* Start PROVIDED DATA *

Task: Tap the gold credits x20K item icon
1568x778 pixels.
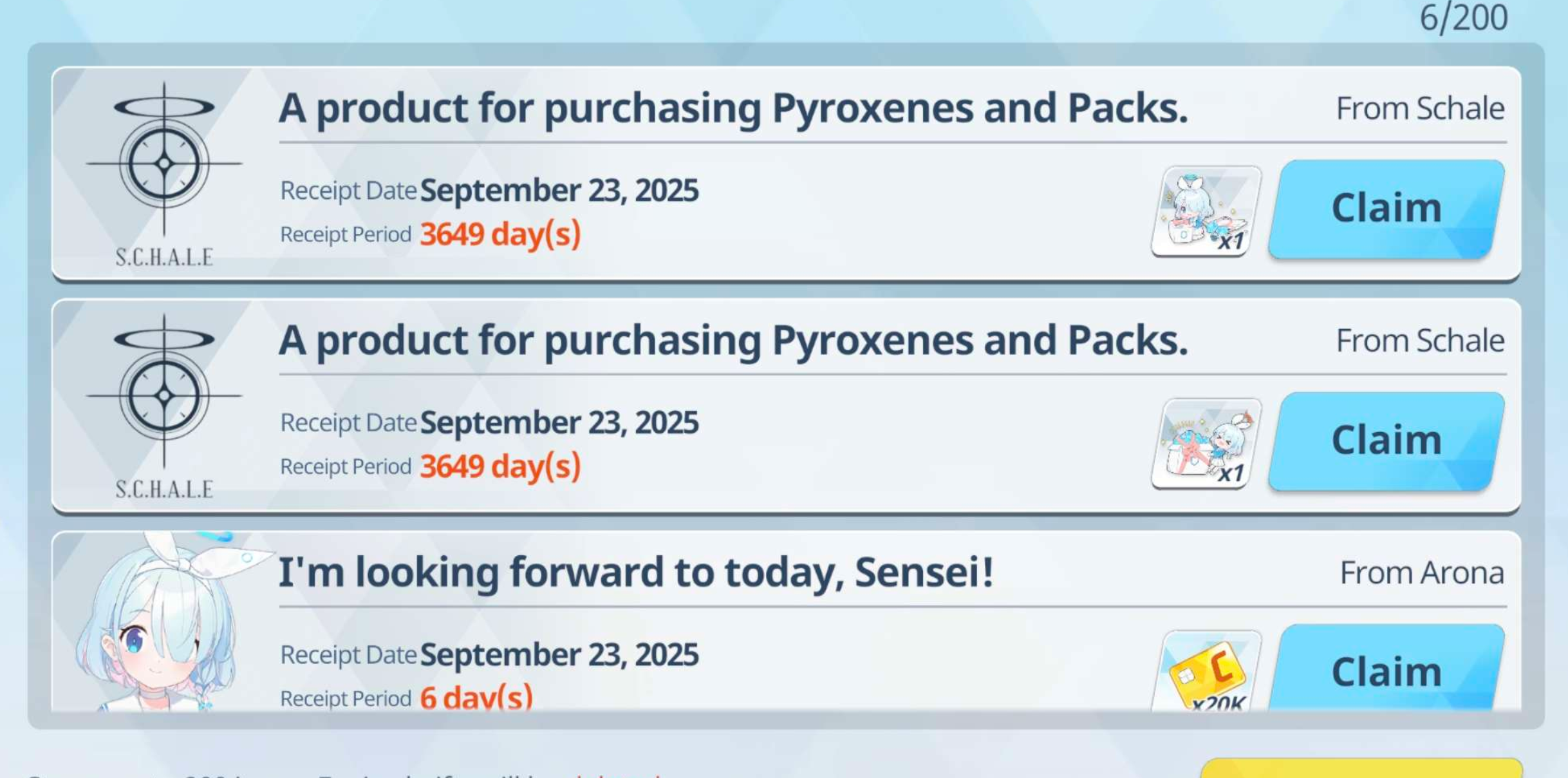Action: point(1206,670)
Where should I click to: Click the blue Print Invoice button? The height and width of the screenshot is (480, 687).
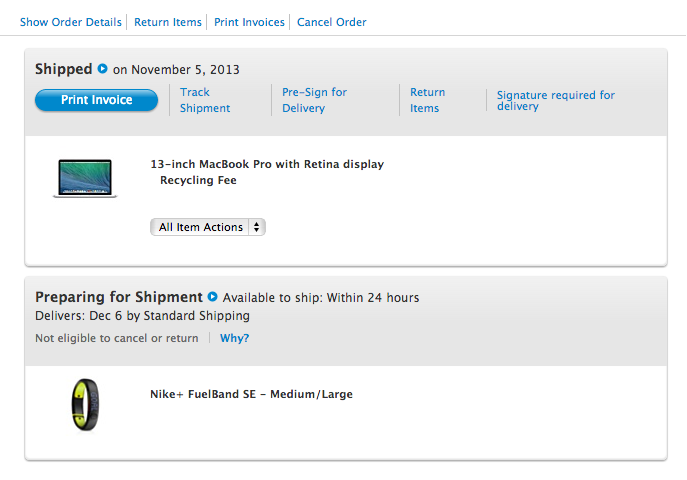click(x=96, y=100)
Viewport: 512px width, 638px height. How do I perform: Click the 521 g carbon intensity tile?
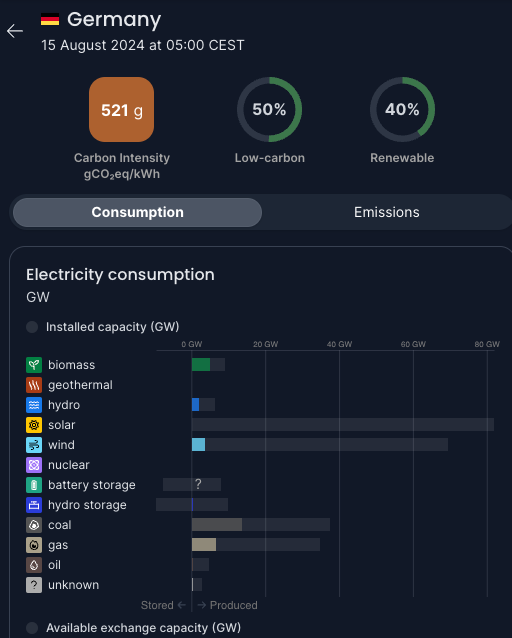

* End PROVIDED DATA *

TASK STATEMENT:
Please format every line of the records above as a Markdown table with the columns "Row" and "Line", numbering each row and skipping blank lines. Leave the pictures out of the answer.

REPLY TO THE TASK:
| Row | Line |
|---|---|
| 1 | Task: Tap the gold credits x20K item icon |
| 2 | 1568x778 pixels. |
| 3 | Action: point(1206,670) |
| 4 | Where should I click to: Click the blue Print Invoice button? The height and width of the screenshot is (480, 687). |
| 5 | click(x=96, y=100) |
| 6 | Viewport: 512px width, 638px height. How do I perform: Click the 521 g carbon intensity tile? |